An obscure article in The New York Times in 1981 reported the outbreak of a rare form of cancer (Kaposi's sarcoma) among 41 gay men in New York and California. This "cancer" was identified later on to be a complication observed at advanced stages, due to "human immunodeficiency virus (HIV)" infection. HIV targets the immune system and other parts of the body. In more advanced stages, among those infected with HIV, the immune system is so compromised, thus, the term "acquired immunodeficiency syndrome (AIDS)", making the patients vulnerable to a range of other AIDS-related illnesses and opportunistic infections, e.g., cryptococcal meningitis, Pneumocystis pneumonia, Kaposi's sarcoma, tuberculosis (TB), etc.
Twenty years since the discovery of HIV, about 22 million people worldwide have died of AIDS and an estimated 36 million people are living with HIV or AIDS1. These numbers are more than 50% higher than previous estimates in 1991 and even higher estimates of 50 million have been reported as of 1999. In year 2000 alone, about 5 million people have been infected with HIV and about 2 million have died of AIDS.
More than 70% of people with HIV/AIDS now live in Africa (more specifically Sub-Saharan Africa), where the majority of these cases were contracted through heterosexual transmission. In some of the countries in Sub-Saharan Africa, more than 10% of the total population are infected and still much higher among those in the 15-49 age range.
While the complications of HIV infection was first diagnosed among gay men (and still the most predominant situation in many Western countries), recent trend indicated increased incidence of transmission among heterosexuals in other parts of the world. In fact, in Sub-Saharan Africa more women (55%) than men are infected with HIV1. Because of the prevalence of heterosexual transmission, pregnant women have transmitted the virus to their newborn during the delivery or breastfeeding.

■ SUPPLIED DATA:
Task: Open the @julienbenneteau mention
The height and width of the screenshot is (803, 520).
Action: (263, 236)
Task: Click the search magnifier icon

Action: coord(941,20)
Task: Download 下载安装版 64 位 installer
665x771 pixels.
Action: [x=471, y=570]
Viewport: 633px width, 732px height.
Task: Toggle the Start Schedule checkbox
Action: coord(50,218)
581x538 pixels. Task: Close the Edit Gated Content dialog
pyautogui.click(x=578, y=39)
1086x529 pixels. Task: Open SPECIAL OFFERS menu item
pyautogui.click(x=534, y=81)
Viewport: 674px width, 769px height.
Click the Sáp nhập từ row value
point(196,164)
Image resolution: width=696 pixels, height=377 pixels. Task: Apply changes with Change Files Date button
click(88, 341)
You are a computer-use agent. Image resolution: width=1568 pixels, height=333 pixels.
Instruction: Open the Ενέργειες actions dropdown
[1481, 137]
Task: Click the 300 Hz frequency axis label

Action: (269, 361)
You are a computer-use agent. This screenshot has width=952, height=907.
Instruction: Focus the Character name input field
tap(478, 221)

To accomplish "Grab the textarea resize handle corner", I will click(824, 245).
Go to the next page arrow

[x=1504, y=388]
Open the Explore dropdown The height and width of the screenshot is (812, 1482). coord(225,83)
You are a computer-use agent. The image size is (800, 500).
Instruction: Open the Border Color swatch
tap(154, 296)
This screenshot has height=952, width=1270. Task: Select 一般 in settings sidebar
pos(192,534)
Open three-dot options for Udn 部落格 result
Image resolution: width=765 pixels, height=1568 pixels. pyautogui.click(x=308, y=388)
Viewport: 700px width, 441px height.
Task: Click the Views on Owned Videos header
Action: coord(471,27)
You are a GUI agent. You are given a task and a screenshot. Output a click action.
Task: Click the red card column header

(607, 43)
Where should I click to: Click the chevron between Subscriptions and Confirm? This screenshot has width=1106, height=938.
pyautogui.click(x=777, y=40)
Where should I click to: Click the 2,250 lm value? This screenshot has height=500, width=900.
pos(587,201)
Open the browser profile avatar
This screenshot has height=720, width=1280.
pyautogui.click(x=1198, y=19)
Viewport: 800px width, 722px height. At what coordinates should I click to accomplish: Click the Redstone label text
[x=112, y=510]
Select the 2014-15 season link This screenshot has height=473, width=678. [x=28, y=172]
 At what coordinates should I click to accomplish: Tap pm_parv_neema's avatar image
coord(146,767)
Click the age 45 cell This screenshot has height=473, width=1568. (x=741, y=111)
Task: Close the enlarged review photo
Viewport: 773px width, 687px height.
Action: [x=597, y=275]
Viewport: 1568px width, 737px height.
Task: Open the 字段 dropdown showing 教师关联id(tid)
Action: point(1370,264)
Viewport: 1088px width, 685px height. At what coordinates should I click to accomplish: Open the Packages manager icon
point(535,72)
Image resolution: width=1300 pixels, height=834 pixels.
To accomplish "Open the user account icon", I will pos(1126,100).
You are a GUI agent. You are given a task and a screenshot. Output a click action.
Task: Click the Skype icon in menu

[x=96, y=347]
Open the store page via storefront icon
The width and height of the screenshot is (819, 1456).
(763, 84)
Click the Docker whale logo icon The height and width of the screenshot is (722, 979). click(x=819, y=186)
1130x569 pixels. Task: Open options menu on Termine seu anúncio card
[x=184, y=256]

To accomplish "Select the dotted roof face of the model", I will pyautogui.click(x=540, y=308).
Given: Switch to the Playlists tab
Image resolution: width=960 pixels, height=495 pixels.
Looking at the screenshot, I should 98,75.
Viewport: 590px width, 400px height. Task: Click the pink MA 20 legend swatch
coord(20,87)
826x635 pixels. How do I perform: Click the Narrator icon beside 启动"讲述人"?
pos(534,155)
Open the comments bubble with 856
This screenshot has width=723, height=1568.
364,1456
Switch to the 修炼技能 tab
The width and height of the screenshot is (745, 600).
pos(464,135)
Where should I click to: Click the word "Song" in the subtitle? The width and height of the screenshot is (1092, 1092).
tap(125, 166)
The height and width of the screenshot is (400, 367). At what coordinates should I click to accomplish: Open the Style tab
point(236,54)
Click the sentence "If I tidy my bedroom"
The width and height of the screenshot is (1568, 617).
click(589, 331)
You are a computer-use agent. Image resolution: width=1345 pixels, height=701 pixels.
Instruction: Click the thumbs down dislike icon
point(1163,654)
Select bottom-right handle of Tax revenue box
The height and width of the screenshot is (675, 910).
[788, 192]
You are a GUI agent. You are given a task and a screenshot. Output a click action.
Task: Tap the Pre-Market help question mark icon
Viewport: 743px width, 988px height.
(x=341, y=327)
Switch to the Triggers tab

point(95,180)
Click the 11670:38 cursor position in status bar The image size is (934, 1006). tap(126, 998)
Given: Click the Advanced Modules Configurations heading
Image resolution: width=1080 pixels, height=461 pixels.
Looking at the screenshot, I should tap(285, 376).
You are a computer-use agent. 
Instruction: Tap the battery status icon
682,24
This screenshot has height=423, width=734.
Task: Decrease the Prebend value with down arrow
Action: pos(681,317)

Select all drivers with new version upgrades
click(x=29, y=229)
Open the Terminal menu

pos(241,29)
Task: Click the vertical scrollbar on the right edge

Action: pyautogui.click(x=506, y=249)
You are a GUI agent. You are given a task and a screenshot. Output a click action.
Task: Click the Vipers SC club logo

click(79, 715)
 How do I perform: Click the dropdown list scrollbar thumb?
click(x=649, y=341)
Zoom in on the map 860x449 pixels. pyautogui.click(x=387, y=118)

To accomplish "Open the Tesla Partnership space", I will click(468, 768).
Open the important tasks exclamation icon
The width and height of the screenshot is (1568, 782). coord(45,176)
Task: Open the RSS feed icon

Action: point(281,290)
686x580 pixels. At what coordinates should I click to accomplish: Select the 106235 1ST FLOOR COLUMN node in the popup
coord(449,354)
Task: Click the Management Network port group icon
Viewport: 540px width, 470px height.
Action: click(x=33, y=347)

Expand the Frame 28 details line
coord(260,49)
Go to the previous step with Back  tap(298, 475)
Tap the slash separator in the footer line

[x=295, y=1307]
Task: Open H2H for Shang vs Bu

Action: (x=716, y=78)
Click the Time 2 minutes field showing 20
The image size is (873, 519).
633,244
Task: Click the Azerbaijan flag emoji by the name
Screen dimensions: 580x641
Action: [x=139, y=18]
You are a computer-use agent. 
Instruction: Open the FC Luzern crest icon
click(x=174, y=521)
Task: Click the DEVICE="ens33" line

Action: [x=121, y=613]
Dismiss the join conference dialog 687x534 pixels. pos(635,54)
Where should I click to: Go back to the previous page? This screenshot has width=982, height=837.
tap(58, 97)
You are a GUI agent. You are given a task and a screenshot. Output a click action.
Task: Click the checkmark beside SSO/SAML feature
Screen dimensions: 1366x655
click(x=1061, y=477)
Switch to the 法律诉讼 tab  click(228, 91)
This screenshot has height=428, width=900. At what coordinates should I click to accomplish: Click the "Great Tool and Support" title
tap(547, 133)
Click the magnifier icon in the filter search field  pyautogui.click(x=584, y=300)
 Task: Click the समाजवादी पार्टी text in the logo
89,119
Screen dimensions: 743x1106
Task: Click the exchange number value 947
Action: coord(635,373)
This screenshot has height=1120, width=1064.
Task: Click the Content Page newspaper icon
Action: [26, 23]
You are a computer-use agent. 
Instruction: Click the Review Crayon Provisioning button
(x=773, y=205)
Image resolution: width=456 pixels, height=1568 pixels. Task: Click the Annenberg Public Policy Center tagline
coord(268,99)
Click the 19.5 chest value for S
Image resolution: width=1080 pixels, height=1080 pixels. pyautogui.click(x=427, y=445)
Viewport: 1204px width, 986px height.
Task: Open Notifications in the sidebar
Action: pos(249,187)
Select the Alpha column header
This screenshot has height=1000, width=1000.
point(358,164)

■ YOUR TASKS:
#1 Please copy the HIV/AIDS article word for word, from "More than 70%" to "15-49 age range.".
#2 Name the AIDS-related illnesses and opportunistic infections that the HIV/AIDS article gives as examples.
#3 Pick up the HIV/AIDS article right after its last sentence, not the listing, and keep writing.

■ ANSWERS FOR THE TASKS:
#1
More than 70% of people with HIV/AIDS now live in Africa (more specifically Sub-Saharan Africa), where the majority of these cases were contracted through heterosexual transmission. In some of the countries in Sub-Saharan Africa, more than 10% of the total population are infected and still much higher among those in the 15-49 age range.

#2 cryptococcal meningitis, Pneumocystis pneumonia, Kaposi's sarcoma, tuberculosis (TB)

#3
In the United States (US), while the initial victims of the disease were homosexuals, new cases of HIV infection and AIDS disproportionately affect the poor and certain minority groups, e.g., African-Americans and Hispanics. Thus, while AIDS is no longer among the top 15 major causes of death in the US, it has become the major leading cause of death among African-Americans aged 25-45.
The significant drop in fatalities, among those with AIDS in Western countries, arose from significant progress in drug development to avert the progression of the disease and controlling other opportunistic infections. However, these drugs are prohibitively costly so that they are essentially out of reach to people living with HIV/AIDS in many of the less developed countries. Moreover, the HIV strains prevalent in Western countries -- where most of the antiviral drugs were developed -- are quite different from the HIV strains found in other parts of the world. It is possible that this HIV strain variation may reduce the efficacy of the drugs when used against the HIV strains that are more prevalent in other countries.
Aside from the variety of HIV strains found in different part of the world, a more serious concern is the ability of the different viruses to mutate quite rapidly. This results in rapid development of viral resistance to current drugs against AIDS.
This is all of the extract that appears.